Review the material and extract every line in which the word "stiklam" occurs.

---+---

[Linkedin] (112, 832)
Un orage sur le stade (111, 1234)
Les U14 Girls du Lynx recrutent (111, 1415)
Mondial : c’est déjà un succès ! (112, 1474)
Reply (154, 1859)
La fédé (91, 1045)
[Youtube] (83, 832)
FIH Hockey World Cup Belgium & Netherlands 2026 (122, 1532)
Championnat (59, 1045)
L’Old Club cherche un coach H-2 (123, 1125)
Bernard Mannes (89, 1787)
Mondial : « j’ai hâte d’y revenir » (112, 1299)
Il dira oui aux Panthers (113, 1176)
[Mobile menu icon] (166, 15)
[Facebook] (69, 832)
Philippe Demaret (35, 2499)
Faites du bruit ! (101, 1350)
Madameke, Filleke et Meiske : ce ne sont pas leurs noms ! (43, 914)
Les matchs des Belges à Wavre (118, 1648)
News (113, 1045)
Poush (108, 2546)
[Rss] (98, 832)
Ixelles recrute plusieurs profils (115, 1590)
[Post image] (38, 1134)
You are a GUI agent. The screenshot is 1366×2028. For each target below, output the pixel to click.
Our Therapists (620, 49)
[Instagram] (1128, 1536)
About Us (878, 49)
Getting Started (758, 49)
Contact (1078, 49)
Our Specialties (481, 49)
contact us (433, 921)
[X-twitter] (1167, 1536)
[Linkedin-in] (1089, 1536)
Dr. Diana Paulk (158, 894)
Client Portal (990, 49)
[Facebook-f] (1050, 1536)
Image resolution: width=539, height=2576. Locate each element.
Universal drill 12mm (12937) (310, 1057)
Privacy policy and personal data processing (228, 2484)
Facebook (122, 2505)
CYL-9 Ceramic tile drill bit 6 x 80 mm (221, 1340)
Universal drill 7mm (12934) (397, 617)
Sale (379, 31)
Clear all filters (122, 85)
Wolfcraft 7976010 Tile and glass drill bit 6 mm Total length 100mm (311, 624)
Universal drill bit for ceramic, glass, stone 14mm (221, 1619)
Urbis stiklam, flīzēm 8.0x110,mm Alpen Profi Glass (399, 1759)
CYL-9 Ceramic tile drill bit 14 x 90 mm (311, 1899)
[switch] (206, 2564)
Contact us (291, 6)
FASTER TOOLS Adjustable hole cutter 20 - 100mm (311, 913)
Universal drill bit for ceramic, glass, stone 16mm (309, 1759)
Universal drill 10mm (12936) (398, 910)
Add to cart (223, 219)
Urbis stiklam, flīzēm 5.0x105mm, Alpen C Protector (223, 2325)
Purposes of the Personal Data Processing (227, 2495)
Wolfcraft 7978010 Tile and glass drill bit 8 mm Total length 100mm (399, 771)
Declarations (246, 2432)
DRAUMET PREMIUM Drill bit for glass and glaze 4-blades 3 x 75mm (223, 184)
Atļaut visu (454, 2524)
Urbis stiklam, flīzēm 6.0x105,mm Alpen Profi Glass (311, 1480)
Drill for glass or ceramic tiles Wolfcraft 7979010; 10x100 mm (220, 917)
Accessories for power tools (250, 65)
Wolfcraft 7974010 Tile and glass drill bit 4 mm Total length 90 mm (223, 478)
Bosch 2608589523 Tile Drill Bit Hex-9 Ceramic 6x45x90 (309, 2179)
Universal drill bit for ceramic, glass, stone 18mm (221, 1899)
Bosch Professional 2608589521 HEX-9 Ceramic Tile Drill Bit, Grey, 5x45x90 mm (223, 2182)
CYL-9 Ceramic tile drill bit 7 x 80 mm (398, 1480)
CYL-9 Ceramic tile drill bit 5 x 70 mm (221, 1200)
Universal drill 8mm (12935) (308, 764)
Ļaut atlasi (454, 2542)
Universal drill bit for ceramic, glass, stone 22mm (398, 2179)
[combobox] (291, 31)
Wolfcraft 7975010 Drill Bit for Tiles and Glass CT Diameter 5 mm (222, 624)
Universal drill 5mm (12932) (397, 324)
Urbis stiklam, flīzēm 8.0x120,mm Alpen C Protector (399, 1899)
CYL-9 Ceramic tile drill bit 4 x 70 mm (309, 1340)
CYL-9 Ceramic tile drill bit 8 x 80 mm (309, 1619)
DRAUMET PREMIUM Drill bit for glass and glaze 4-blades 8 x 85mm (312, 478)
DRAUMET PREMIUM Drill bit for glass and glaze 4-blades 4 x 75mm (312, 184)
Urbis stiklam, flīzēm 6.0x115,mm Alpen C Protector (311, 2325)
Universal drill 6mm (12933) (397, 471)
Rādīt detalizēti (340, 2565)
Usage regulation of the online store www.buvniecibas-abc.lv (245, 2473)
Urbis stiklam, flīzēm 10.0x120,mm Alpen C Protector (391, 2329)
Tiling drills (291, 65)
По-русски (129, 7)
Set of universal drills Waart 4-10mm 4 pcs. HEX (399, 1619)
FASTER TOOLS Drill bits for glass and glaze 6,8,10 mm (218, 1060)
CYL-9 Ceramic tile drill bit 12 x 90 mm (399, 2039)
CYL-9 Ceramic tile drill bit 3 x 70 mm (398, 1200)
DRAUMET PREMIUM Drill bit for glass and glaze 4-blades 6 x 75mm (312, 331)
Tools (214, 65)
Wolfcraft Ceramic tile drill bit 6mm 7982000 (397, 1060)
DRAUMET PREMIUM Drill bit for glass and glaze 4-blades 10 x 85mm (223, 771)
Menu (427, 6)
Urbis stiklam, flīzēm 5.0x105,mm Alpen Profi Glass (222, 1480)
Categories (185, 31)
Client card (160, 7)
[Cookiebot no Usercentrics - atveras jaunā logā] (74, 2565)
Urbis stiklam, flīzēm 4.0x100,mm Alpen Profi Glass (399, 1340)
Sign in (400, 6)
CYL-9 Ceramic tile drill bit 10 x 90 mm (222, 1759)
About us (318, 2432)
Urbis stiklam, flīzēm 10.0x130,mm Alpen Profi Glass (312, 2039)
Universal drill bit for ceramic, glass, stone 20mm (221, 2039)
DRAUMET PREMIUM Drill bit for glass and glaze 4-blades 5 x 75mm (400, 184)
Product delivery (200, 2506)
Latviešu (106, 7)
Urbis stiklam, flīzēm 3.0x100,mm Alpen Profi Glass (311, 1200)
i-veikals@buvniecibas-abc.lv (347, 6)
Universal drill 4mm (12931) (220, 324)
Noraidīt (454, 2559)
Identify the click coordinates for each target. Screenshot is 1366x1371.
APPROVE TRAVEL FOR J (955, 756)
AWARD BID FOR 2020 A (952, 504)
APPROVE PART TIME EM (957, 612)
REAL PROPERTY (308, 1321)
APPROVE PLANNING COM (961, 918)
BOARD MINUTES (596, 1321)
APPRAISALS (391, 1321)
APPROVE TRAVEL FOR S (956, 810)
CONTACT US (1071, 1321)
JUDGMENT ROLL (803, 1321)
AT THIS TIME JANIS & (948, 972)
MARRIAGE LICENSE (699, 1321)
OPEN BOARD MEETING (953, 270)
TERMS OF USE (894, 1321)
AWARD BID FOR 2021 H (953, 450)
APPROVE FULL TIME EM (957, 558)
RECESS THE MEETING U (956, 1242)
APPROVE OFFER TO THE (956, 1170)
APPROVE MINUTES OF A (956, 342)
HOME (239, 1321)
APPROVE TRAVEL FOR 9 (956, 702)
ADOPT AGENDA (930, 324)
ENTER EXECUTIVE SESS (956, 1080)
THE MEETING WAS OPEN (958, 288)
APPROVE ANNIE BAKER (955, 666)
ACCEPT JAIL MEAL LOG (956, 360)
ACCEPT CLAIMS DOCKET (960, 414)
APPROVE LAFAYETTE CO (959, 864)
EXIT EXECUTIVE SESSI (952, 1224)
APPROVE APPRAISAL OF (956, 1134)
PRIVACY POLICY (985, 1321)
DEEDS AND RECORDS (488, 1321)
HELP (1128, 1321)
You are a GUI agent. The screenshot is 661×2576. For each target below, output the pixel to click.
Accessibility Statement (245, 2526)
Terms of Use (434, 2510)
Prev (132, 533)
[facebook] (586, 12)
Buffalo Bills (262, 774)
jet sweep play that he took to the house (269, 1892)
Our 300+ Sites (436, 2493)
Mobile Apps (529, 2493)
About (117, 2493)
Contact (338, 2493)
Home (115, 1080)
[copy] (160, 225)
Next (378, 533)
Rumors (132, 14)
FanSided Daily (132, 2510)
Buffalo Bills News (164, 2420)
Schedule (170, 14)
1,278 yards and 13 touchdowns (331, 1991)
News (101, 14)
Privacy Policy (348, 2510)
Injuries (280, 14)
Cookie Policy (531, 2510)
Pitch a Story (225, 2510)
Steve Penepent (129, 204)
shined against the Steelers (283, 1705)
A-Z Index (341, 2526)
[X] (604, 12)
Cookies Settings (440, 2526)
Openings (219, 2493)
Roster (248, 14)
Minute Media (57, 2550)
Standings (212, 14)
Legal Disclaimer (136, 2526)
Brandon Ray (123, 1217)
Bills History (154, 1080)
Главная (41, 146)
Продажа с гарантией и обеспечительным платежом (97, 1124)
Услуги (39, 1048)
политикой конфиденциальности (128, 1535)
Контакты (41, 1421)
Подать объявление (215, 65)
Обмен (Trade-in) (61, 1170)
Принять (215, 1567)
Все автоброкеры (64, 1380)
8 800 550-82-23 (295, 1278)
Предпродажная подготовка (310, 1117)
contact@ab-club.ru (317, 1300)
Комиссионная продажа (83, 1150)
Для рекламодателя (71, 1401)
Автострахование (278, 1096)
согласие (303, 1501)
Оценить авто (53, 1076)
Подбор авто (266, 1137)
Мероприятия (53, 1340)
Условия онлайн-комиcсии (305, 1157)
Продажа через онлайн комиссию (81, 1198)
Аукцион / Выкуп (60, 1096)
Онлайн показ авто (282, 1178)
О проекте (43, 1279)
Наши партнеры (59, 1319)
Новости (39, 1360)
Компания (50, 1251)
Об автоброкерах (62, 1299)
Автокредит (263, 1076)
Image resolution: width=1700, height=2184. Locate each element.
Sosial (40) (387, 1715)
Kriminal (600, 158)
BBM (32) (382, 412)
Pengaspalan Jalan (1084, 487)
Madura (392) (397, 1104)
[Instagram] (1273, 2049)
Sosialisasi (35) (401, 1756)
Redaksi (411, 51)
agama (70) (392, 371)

---+---

_Output of the task_
Urbis stiklam, flīzēm 8.0x110,mm Alpen Profi Glass (399, 1759)
Urbis stiklam, flīzēm 5.0x105mm, Alpen C Protector (223, 2325)
Urbis stiklam, flīzēm 6.0x105,mm Alpen Profi Glass (311, 1480)
Urbis stiklam, flīzēm 8.0x120,mm Alpen C Protector (399, 1899)
Urbis stiklam, flīzēm 6.0x115,mm Alpen C Protector (311, 2325)
Urbis stiklam, flīzēm 10.0x120,mm Alpen C Protector (391, 2329)
Urbis stiklam, flīzēm 5.0x105,mm Alpen Profi Glass (222, 1480)
Urbis stiklam, flīzēm 4.0x100,mm Alpen Profi Glass (399, 1340)
Urbis stiklam, flīzēm 10.0x130,mm Alpen Profi Glass (312, 2039)
Urbis stiklam, flīzēm 3.0x100,mm Alpen Profi Glass (311, 1200)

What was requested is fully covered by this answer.